Solving a large state MDP problem can be computationally intractable in the worst case [PT, CT]. Despite these negative results, several algorithms are shown to perform remarkably well in certain large state problems. Examples are UCT algorithm of Kocsis and Szepesvari [KS] applied in heuristic search and games, Rapidly exploring Random Trees (RRT) of LaValle and Kuffner [LK] in motion planning, policy gradient methods applied in robotics [KP, GE], approximate linear programming (ALP) applied in queuing networks [FV, DFM], and approximate dynamic programming applied in very large scale industrial applications [P]. These algorithms are developed mostly independently in different communities. Despite some similarities, the relation between them and what makes them effective is not very clear.

The computational problem that we discussed above is the focus of optimization and ADP communities. The challenge is to find a computationally efficient way to achieve something that would be easy if we had infinite computational resources. In reinforcement learning, we encounter additional statistical challenges; even if we have infinite computational power, it is not clear how we should best make inferences from observations and select actions that balance between exploration and exploitation.

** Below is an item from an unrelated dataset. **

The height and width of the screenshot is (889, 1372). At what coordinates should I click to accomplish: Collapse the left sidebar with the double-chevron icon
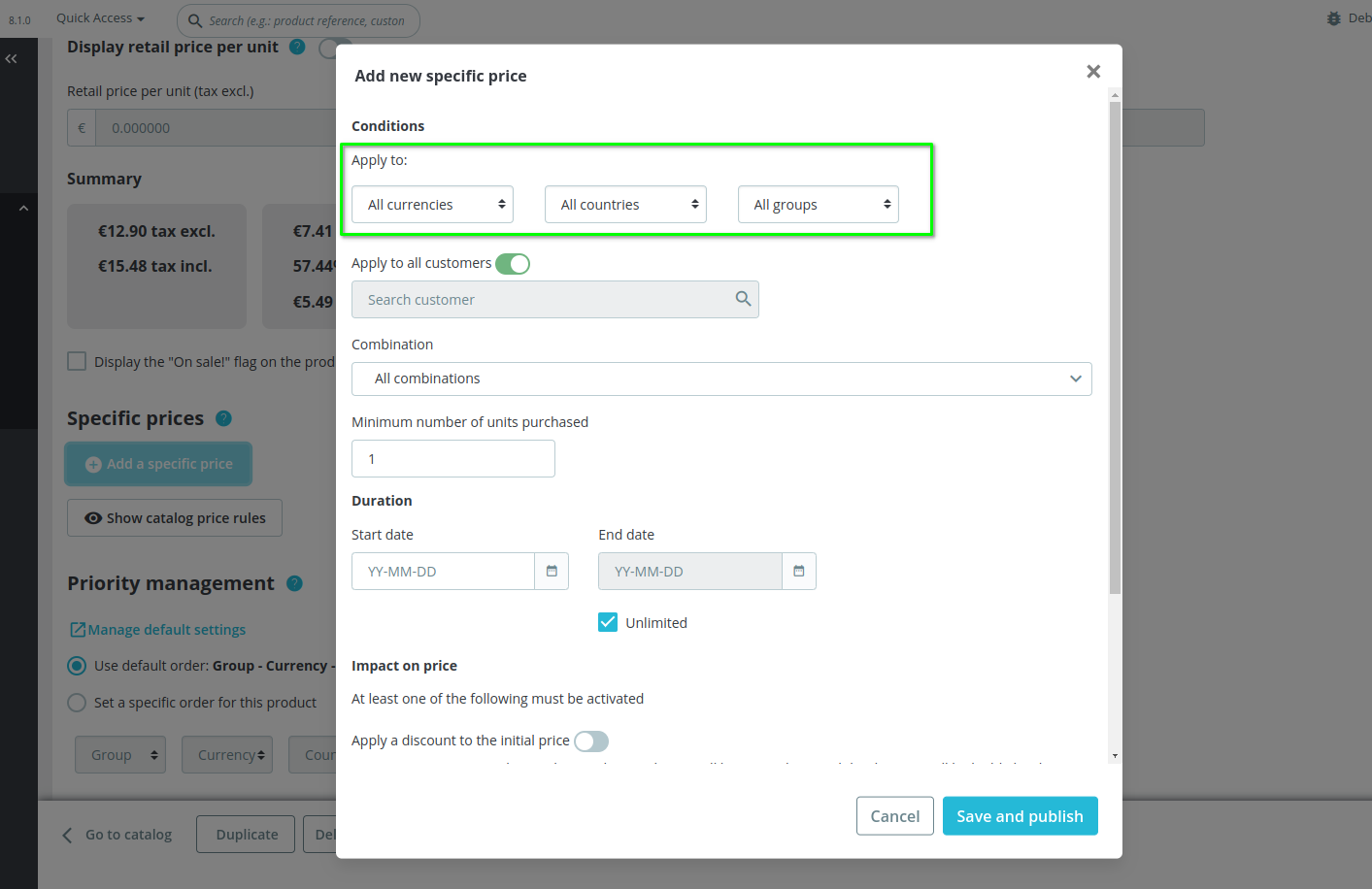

This workshop will bring researchers from different communities together to discuss and exchange ideas about effective approaches and open problems in large scale MDP problems.

References:

[B] R. Bellman, “Dynamic Programming”, Princeton University Press, 1957.
[H] R. A. Howard, “Dynamic Programming and Markov Processes”, MIT, 1960.
[SB]  R. S. Sutton and A. G. Barto. Reinforcement Learning: An Introduction . Bradford Book. MIT Press, 1998.
[PT] C. H. Papadimitriou and J. N. Tsitsiklis. "The Complexity of Markov Decision Processes", Mathematics of Operations Research, Vol. 12, No. 3, 1987, pp. 441-450.
[CT] C.-S. Chow and J. N. Tsitsiklis, "The Complexity of Dynamic Programming", Journal of Complexity, Vol. 5, No. 4, 1989, pp. 466-488.
[GE] M. Ghavamzadeh and Y. Engel, "Bayesian Policy Gradient Algorithms". Neural Information Processing Systems (NIPS), 2006.
[LK] S. M. LaValle, J. J. Kuffner, “Randomized kinodynamic planning”, The International Journal of Robotics Research 20 (5), 378-400, 2001
[KS] L. Kocsis and C. Szepesvari, "Bandit based monte-carlo planning", ECML, 2006.
[KP] J. Kober and J. Peters, "Policy Search for Motor Primitives in Robotics", Machine Learning, 84, 1-2, pp.171-203, 2011.
[FV]  D. P. de Farias and B. Van Roy, "The linear programming approach to approximate dynamic programming", Operations Research, 51, 2003.
[DFM] V. V. Desai, V. F. Farias, and C. C. Moallemi, "Approximate dynamic programming via a smoothed linear program", Operations Research , 60(3):655–674, 2012.
[P] W. B. Powell, “Approximate Dynamic Programming: Solving the curses of dimensionality”, John Wiley & Sons, 2007.